9. Beck’s Agile Development and Ries’s Lean Startup Cycle (Speed, Efficiency and Innovation)
Both time and resource efficiency and innovation capacity have become key goals in the modern software industry and for business startups. Thus they are particularly prized in software startups. Today, nowhere else is the pace of change as fast, or the potential economic prizes as great, as for a small company creating a new software product or platform. In our increasingly connected world, a good software product can bring millions of users and tens to thousands of millions of dollars in acquisition offers to diligent and lucky founders in the space of a few months to a few years.
In this accelerated, high-stakes environment, agile software development methods, which stress constant cyclic iteration and incremental improvement, have had a big influence on software engineering, particularly in startups, since their emergence in Kent Beck et al.’s Manifesto for Agile Software Development in 2001. Agile methods involve a Design-Develop-Test loop for the initial software that is done as a very focused and time-limited sprint, usually with a very small group of talented developers working in isolation, followed by release of that iteration to testers and users in period of Testing and Discovery, then a return to the next sprint of the cycle (picture above right). Since this Design-Develop-Test-Discover loop is another OPDCA-variant learning cycle, the more times one can apply the cycle, the more opportunities there are to learn how to improve efficiency and useful innovation, or product-market fit.
Agile methods are part of the broader category of lean manufacturing, the Toyota-inspired production approach that uses just-in-time workflow and a low-planning, customer- and learning-oriented style of innovation. Since 2008, a lean startup literature has also emerged, to help individuals, teams, and startups to apply agile/lean decision and action cycles to their work. Eric Ries’s Lean Startup (2011), is a great primer on this model.

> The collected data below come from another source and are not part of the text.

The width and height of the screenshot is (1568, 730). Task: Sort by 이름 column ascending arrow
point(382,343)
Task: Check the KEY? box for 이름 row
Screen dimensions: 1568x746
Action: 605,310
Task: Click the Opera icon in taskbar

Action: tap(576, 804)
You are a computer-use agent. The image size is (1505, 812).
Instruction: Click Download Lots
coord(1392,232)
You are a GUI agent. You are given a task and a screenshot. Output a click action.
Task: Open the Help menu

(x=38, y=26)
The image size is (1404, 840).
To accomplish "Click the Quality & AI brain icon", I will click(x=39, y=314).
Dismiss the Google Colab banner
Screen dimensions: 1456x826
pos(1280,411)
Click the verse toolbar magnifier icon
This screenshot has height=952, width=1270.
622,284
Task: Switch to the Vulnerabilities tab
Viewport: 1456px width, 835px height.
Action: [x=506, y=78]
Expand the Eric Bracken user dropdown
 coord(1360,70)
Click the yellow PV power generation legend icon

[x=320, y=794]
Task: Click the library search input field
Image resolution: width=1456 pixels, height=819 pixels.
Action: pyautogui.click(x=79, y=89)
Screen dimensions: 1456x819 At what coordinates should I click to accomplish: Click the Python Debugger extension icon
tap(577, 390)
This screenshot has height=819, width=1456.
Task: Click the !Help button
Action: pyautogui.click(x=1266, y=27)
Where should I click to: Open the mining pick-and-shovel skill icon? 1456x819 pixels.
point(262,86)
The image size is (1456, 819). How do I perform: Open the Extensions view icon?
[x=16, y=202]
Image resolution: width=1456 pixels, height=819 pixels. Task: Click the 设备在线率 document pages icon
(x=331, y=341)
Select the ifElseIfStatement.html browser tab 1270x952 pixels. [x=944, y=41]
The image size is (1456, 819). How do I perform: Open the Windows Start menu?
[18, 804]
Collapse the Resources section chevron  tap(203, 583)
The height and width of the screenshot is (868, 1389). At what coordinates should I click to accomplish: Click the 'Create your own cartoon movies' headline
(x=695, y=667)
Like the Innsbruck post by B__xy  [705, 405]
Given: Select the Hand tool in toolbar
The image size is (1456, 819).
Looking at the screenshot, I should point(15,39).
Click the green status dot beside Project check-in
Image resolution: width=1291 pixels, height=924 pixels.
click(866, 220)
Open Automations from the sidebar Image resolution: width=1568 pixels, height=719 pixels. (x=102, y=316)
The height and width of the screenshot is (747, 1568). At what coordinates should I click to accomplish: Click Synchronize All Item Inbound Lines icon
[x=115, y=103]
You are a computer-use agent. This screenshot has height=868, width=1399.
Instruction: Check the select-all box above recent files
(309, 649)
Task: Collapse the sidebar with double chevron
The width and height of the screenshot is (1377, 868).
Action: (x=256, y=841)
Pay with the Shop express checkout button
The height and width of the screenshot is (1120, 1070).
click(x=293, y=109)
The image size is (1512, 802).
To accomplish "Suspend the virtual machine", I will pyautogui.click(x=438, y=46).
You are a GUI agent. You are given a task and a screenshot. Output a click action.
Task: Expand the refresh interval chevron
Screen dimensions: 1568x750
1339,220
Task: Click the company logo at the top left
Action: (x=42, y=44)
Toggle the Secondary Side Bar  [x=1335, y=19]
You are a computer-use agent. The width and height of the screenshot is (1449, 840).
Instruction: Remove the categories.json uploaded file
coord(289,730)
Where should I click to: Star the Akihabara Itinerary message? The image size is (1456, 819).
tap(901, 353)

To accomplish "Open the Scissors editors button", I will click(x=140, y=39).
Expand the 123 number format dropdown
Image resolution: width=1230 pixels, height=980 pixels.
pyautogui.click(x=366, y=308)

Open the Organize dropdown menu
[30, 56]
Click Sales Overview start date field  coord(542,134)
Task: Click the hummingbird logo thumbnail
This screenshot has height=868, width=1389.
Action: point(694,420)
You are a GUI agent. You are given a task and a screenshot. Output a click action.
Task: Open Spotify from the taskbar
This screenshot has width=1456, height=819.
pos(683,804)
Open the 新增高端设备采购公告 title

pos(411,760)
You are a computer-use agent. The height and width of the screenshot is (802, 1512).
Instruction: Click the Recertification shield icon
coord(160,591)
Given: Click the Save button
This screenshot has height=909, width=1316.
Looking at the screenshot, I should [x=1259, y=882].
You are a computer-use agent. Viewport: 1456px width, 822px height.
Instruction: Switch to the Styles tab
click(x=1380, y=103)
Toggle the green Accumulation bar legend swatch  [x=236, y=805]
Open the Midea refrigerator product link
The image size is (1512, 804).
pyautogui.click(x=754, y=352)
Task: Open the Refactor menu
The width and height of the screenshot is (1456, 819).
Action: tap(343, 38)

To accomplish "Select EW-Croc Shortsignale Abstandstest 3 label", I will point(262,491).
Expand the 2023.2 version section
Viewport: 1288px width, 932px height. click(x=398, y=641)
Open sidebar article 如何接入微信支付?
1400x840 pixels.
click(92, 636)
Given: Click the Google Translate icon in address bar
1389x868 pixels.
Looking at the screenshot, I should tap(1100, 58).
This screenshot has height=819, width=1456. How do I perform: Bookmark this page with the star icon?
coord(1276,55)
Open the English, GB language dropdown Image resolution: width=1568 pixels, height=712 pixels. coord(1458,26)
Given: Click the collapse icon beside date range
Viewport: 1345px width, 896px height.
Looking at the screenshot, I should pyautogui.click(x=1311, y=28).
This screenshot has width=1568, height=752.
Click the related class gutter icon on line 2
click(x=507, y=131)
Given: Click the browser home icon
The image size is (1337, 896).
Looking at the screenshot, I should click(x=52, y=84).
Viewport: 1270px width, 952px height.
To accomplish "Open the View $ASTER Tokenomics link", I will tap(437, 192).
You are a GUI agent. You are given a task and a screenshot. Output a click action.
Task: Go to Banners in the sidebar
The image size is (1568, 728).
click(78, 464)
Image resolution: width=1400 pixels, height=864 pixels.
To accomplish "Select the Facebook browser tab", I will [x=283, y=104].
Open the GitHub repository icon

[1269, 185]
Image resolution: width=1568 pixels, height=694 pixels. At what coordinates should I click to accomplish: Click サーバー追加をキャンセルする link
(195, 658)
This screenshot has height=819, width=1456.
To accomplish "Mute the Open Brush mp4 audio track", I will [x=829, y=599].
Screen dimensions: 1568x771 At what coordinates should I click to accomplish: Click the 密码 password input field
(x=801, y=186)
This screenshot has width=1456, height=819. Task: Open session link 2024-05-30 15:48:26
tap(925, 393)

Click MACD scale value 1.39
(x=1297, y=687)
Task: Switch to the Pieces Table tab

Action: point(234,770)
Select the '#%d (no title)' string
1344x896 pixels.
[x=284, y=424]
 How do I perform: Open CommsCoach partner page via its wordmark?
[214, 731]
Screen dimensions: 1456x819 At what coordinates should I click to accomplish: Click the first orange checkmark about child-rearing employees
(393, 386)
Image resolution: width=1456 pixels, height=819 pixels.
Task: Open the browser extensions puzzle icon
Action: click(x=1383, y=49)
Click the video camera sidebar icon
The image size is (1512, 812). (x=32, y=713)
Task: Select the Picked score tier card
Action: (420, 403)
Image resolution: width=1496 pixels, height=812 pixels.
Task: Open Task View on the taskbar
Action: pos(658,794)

Reis’s lean startup cycle, (Envision)-Build-Measure-Learn, is yet another variant of OPDCA. It includes new advice on maximizing efficiency and innovation, such as minimizing cash flow in the early years of applying the cycle, continually testing new and unfinished builds with end users to maximize useful experimentation and feedback, and tying development strategy, funding, and incentives to user traction, to maximize potential profitability of the firm’s innovation efforts. As the business world gets faster and more competitive, it is an easy prediction that the evidence for and use of fast and lean decision-action cycles (Boyd, Ries, and Taylor) will only continue to grow.